Whoah, whoah there - functools, decorators, some strange @wraps(func) thing! - let’s take it one step at a time!

Functools

Functools is a Python library for higher-order functions - functions that take other functions as arguments, manipulate functions and return new functions. In the patch_resource method, we use two items from the functools module: wraps and partial. Let’s take a look at wraps.

According to the official documentation wraps is a “convenience function for invoking update_wrapper “, another method in the functools module, as a decorator (as the SimPy documentation authors have done in the example above). After reading the documentation for update_wrapper, I’m not really sure what it does - at this point it might be better to poke the function instead of trying to decipher what the documentation means. The update_wrapper function takes in a wrapper function and a wrapped function as arguments, so I am going to setup a simple simplefunc that prints out ‘hello, world’ and a wrapper func, which pretends to do something useful before and after calling simplefunc.

from functools import update_wrapper

def simplefunc():
    print 'hello, world'

def wrapper(func, *args, **kwargs):
    print 'Doing some stuff before calling func'
    value = func(*args, **kwargs)
    print 'Doing some stuff after calling func'
    return value

obj = update_wrapper(wrapper, simplefunc)

According to the documentation, the wrapper function should now look like the wrapped function. If I understood it correctly, I should now be able to call wrapper like simplefuncs.

obj()

results in

>>> obj()
Traceback (most recent call last):
  File "<stdin>", line 1, in <module>
TypeError: wrapper() takes at least 1 argument (0 given)

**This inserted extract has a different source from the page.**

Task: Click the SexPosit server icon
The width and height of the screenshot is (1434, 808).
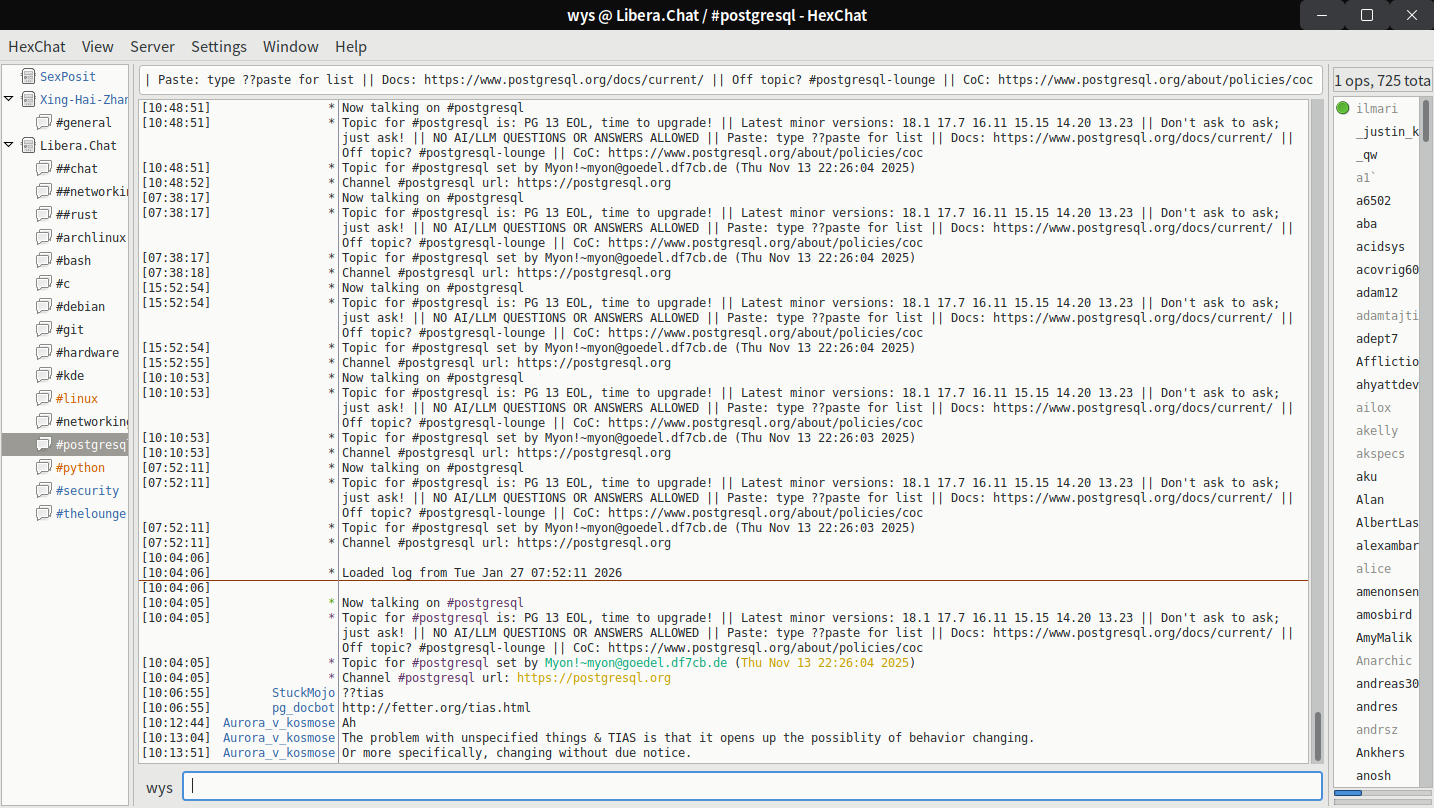Action: coord(28,76)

so I have clearly missed something. A quick googling lands me on this SO answer and reveals that update_wrapper has nothing to do with the function signatures. What it does, instead, is carries over important dunder attributes from the original function to the new wrapped function. For example, if we rework the simplefunc and wrapper example above to the following:


def simplefunc():
    '''print hello world'''
    print 'hello world'

def decoratorfunc(f):
    def wrapper(*args, **kwargs):
        print 'f.__name__', f.__name__
        value = f(*args, **kwargs)
        return value
    return wrapper

newFunc = decoratorfunc(simplefunc)
newFunc()

The output is something like this

>>> newFunc()
f.__name__ simplefunc
f.__doc__ print hello world
hello world

However, if we try to print out the name and doc properties of newFunc, which is essentially our simplefunc, just wrapped with some helpful methods, we get the following

>>> newFunc.__name__
'wrapper'
>>> newFunc.__doc__
>>> 

The docstring and name of the original simplefunc have been lost. This is where update_wrapper or its decorator equivalent can come in handy. Let’s rewrite the example above to user the @wraps syntax:

from functools import wraps

def decoratorfunc(f):
    @wraps(f)
    def wrapper(*args, **kwargs):
        print 'f.__name__', f.__name__
        value= f(*args, **kwargs)
        return value
    return wrapper

newFunc = decoratorfunc(simplefunc)
newFunc()
print newFunc.__name__
print newFunc.__doc__

We get the following output

>>> newFunc()
f.__name__ simplefunc
hello world
>>> newFunc.__name__
'simplefunc'
>>> newFunc.__doc__
'print hello world'
>>> 

As the example shows, update_wrapperor its decorator equivalent @wraps preserves the original function’s attributes in the decorated function.